Screenshot grounding data
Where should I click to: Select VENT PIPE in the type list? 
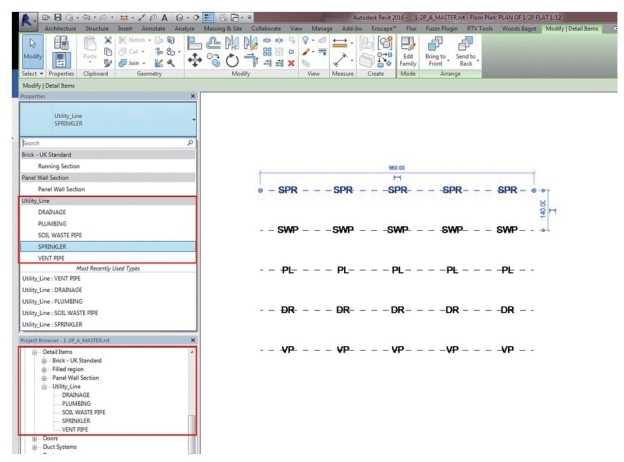(x=54, y=258)
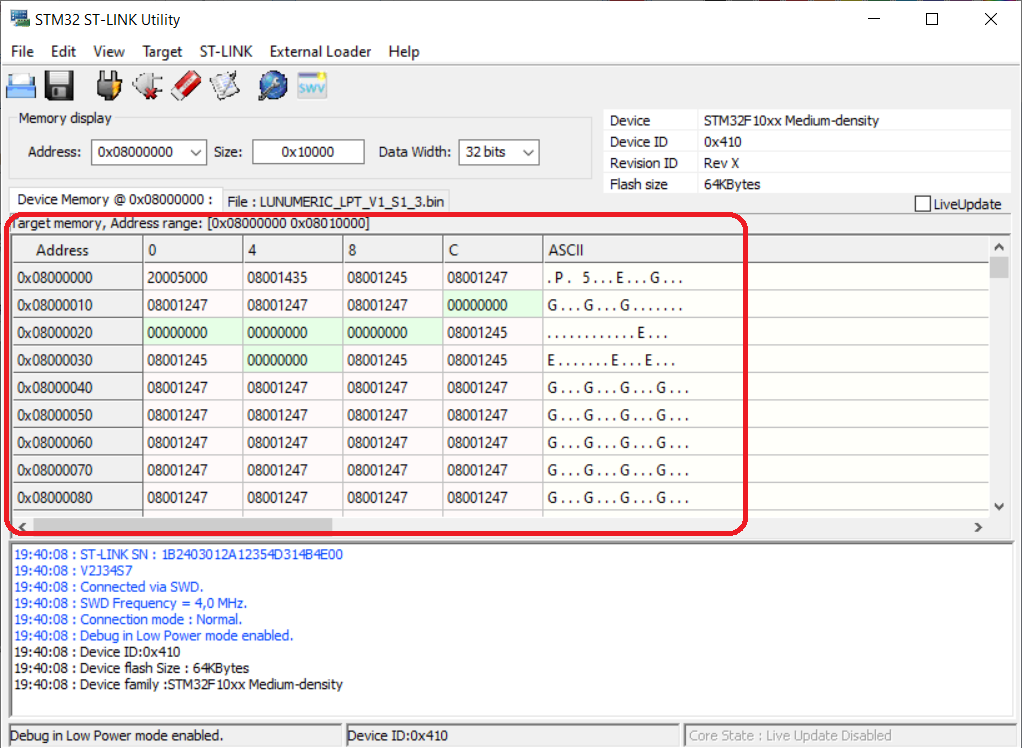This screenshot has width=1022, height=748.
Task: Select memory cell 20005000 at address 0x08000000
Action: pos(178,278)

◆ Your task: Output the lines above in full and exactly as given, omitting any pictures.

◆ Solution to the problem:
Where should I click to: Select VENT PIPE in the type list? 
(x=54, y=258)
This screenshot has width=1022, height=748.
Task: Select memory cell 20005000 at address 0x08000000
Action: pos(178,278)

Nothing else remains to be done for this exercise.